THE DATA:

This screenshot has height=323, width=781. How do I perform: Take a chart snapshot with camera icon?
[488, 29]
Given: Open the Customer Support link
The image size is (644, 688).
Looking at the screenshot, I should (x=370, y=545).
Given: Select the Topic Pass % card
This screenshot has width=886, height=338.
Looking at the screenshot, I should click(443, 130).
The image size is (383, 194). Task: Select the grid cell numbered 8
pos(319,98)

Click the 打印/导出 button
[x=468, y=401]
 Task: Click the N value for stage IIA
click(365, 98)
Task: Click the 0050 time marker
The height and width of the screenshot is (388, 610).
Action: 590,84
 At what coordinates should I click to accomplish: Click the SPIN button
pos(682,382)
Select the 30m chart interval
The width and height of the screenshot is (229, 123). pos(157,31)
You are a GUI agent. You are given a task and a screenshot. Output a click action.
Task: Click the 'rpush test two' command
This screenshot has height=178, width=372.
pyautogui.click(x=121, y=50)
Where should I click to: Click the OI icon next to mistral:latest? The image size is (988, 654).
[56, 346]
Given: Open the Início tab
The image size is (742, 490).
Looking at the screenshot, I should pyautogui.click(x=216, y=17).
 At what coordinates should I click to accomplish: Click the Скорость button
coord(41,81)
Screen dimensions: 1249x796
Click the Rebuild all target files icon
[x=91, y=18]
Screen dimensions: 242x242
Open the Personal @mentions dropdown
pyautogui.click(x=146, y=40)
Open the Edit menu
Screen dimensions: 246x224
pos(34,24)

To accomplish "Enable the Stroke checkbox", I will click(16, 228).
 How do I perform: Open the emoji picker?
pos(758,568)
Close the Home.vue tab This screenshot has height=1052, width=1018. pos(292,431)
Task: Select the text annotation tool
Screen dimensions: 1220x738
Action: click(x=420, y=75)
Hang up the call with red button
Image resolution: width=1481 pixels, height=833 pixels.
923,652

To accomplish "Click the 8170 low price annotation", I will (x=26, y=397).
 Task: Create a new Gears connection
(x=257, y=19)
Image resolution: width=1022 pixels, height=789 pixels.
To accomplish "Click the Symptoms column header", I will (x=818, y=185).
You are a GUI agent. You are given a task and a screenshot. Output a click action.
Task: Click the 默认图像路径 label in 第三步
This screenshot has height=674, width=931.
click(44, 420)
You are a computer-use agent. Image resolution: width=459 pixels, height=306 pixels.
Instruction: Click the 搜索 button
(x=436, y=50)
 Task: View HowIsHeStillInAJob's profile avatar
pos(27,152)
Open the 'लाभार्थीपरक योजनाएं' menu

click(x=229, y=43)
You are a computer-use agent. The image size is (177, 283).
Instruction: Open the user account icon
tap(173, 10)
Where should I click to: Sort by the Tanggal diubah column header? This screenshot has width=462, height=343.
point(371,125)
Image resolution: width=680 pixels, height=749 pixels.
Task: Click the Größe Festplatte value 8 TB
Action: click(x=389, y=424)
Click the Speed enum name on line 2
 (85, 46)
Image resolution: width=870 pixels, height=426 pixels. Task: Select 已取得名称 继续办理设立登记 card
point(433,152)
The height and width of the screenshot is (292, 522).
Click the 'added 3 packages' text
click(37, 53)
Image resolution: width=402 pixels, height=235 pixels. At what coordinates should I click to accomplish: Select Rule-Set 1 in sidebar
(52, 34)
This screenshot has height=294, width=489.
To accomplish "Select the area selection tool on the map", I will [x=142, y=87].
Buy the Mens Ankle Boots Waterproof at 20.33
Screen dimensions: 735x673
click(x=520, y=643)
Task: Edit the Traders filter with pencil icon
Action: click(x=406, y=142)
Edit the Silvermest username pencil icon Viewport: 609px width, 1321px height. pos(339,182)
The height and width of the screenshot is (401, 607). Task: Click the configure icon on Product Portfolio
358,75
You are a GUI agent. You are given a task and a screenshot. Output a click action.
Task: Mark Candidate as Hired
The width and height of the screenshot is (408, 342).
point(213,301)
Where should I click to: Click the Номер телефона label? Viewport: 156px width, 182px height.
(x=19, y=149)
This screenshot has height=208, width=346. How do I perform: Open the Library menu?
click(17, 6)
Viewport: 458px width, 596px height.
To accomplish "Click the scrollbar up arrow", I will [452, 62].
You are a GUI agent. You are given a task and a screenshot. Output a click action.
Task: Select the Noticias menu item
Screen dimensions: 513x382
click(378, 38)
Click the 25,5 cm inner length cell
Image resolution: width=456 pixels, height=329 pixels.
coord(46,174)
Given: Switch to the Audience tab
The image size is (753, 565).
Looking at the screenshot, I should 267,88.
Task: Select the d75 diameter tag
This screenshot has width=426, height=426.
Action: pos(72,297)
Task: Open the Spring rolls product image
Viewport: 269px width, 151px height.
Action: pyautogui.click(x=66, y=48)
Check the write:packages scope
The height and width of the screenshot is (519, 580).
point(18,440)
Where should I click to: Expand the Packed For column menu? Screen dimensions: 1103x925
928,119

REQUIREMENT: However many lines the data holds, return each one exactly.

SOLUTION FOR THIS EXERCISE:
This screenshot has height=323, width=781. How do I perform: Take a chart snapshot with camera icon?
[488, 29]
Given: Open the Customer Support link
The image size is (644, 688).
Looking at the screenshot, I should (x=370, y=545).
Given: Select the Topic Pass % card
This screenshot has width=886, height=338.
Looking at the screenshot, I should click(443, 130).
The image size is (383, 194). Task: Select the grid cell numbered 8
pos(319,98)

Click the 打印/导出 button
[x=468, y=401]
 Task: Click the N value for stage IIA
click(365, 98)
Task: Click the 0050 time marker
The height and width of the screenshot is (388, 610).
Action: 590,84
 At what coordinates should I click to accomplish: Click the SPIN button
pos(682,382)
Select the 30m chart interval
The width and height of the screenshot is (229, 123). pos(157,31)
You are a GUI agent. You are given a task and a screenshot. Output a click action.
Task: Click the 'rpush test two' command
This screenshot has height=178, width=372.
pyautogui.click(x=121, y=50)
Where should I click to: Click the OI icon next to mistral:latest? The image size is (988, 654).
[56, 346]
Given: Open the Início tab
The image size is (742, 490).
Looking at the screenshot, I should pyautogui.click(x=216, y=17).
 At what coordinates should I click to accomplish: Click the Скорость button
coord(41,81)
Screen dimensions: 1249x796
Click the Rebuild all target files icon
[x=91, y=18]
Screen dimensions: 242x242
Open the Personal @mentions dropdown
pyautogui.click(x=146, y=40)
Open the Edit menu
Screen dimensions: 246x224
pos(34,24)

To accomplish "Enable the Stroke checkbox", I will click(16, 228).
 How do I perform: Open the emoji picker?
pos(758,568)
Close the Home.vue tab This screenshot has height=1052, width=1018. pos(292,431)
Task: Select the text annotation tool
Screen dimensions: 1220x738
Action: click(x=420, y=75)
Hang up the call with red button
Image resolution: width=1481 pixels, height=833 pixels.
923,652

To accomplish "Click the 8170 low price annotation", I will (x=26, y=397).
 Task: Create a new Gears connection
(x=257, y=19)
Image resolution: width=1022 pixels, height=789 pixels.
To accomplish "Click the Symptoms column header", I will (x=818, y=185).
You are a GUI agent. You are given a task and a screenshot. Output a click action.
Task: Click the 默认图像路径 label in 第三步
This screenshot has height=674, width=931.
click(44, 420)
You are a computer-use agent. Image resolution: width=459 pixels, height=306 pixels.
Instruction: Click the 搜索 button
(x=436, y=50)
 Task: View HowIsHeStillInAJob's profile avatar
pos(27,152)
Open the 'लाभार्थीपरक योजनाएं' menu

click(x=229, y=43)
You are a computer-use agent. The image size is (177, 283).
Instruction: Open the user account icon
tap(173, 10)
Where should I click to: Sort by the Tanggal diubah column header? This screenshot has width=462, height=343.
point(371,125)
Image resolution: width=680 pixels, height=749 pixels.
Task: Click the Größe Festplatte value 8 TB
Action: click(x=389, y=424)
Click the Speed enum name on line 2
 (85, 46)
Image resolution: width=870 pixels, height=426 pixels. Task: Select 已取得名称 继续办理设立登记 card
point(433,152)
The height and width of the screenshot is (292, 522).
Click the 'added 3 packages' text
click(37, 53)
Image resolution: width=402 pixels, height=235 pixels. At what coordinates should I click to accomplish: Select Rule-Set 1 in sidebar
(52, 34)
This screenshot has height=294, width=489.
To accomplish "Select the area selection tool on the map", I will [x=142, y=87].
Buy the Mens Ankle Boots Waterproof at 20.33
Screen dimensions: 735x673
click(x=520, y=643)
Task: Edit the Traders filter with pencil icon
Action: click(x=406, y=142)
Edit the Silvermest username pencil icon Viewport: 609px width, 1321px height. pos(339,182)
The height and width of the screenshot is (401, 607). Task: Click the configure icon on Product Portfolio
358,75
You are a GUI agent. You are given a task and a screenshot. Output a click action.
Task: Mark Candidate as Hired
The width and height of the screenshot is (408, 342).
point(213,301)
Where should I click to: Click the Номер телефона label? Viewport: 156px width, 182px height.
(x=19, y=149)
This screenshot has height=208, width=346. How do I perform: Open the Library menu?
click(17, 6)
Viewport: 458px width, 596px height.
To accomplish "Click the scrollbar up arrow", I will [452, 62].
You are a GUI agent. You are given a task and a screenshot. Output a click action.
Task: Select the Noticias menu item
Screen dimensions: 513x382
click(378, 38)
Click the 25,5 cm inner length cell
Image resolution: width=456 pixels, height=329 pixels.
coord(46,174)
Given: Switch to the Audience tab
The image size is (753, 565).
Looking at the screenshot, I should 267,88.
Task: Select the d75 diameter tag
This screenshot has width=426, height=426.
Action: pos(72,297)
Task: Open the Spring rolls product image
Viewport: 269px width, 151px height.
Action: pyautogui.click(x=66, y=48)
Check the write:packages scope
The height and width of the screenshot is (519, 580).
point(18,440)
Where should I click to: Expand the Packed For column menu? Screen dimensions: 1103x925
928,119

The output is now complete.